Look through the data below for the line with "Expand the Daily Activity submenu arrow", and transcribe it exactly together with each line after it up to and including the line with "588x280 pixels.". Give nothing else.

■ **Stored items**:
··········

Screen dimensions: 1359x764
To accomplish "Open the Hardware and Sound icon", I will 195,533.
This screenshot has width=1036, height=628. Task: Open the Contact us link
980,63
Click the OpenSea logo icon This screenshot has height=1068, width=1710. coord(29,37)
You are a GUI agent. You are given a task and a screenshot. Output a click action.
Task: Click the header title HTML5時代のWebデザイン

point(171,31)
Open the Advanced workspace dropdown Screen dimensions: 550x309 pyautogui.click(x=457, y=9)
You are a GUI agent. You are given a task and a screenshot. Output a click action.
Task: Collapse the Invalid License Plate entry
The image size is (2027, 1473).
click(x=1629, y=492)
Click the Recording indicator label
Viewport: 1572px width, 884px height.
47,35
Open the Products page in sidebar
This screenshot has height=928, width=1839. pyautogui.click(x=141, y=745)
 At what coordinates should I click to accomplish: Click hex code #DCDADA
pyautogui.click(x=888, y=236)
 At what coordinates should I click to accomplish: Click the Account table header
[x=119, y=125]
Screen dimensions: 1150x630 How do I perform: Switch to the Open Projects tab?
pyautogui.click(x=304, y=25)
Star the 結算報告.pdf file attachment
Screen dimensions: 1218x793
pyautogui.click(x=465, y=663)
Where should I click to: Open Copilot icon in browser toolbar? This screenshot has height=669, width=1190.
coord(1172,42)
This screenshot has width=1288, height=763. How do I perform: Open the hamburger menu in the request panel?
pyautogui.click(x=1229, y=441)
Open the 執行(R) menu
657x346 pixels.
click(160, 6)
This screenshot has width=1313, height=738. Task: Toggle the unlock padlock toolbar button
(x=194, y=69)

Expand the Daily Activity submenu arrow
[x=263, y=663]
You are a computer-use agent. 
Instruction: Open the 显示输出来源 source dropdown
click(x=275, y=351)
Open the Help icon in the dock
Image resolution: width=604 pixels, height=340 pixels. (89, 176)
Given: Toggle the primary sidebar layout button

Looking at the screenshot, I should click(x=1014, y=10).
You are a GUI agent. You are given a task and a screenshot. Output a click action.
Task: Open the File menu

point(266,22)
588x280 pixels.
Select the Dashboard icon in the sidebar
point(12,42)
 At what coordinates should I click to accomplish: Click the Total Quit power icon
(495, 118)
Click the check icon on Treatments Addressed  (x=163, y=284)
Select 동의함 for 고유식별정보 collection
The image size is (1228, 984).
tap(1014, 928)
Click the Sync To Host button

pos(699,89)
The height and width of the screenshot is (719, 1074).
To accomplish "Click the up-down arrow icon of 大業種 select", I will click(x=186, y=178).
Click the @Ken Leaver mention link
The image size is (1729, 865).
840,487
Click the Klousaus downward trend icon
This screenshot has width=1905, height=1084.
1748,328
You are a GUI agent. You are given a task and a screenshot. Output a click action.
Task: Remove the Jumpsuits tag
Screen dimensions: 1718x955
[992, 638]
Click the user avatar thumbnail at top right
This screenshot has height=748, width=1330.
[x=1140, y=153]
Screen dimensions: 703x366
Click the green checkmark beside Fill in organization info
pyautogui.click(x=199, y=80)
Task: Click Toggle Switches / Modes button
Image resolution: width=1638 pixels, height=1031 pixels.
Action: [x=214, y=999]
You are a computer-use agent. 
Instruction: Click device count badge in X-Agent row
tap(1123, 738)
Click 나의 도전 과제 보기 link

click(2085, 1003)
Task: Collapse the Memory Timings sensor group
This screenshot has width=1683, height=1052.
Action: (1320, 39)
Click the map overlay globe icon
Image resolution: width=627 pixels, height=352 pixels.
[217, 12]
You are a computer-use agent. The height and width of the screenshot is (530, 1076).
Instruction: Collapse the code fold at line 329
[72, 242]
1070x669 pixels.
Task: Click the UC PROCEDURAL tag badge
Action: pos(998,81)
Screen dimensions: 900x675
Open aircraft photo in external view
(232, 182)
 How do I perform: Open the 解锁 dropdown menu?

··········

■ **Exercise solution**:
Expand the Daily Activity submenu arrow
[x=263, y=663]
You are a computer-use agent. 
Instruction: Open the 显示输出来源 source dropdown
click(x=275, y=351)
Open the Help icon in the dock
Image resolution: width=604 pixels, height=340 pixels. (89, 176)
Given: Toggle the primary sidebar layout button

Looking at the screenshot, I should click(x=1014, y=10).
You are a GUI agent. You are given a task and a screenshot. Output a click action.
Task: Open the File menu

point(266,22)
588x280 pixels.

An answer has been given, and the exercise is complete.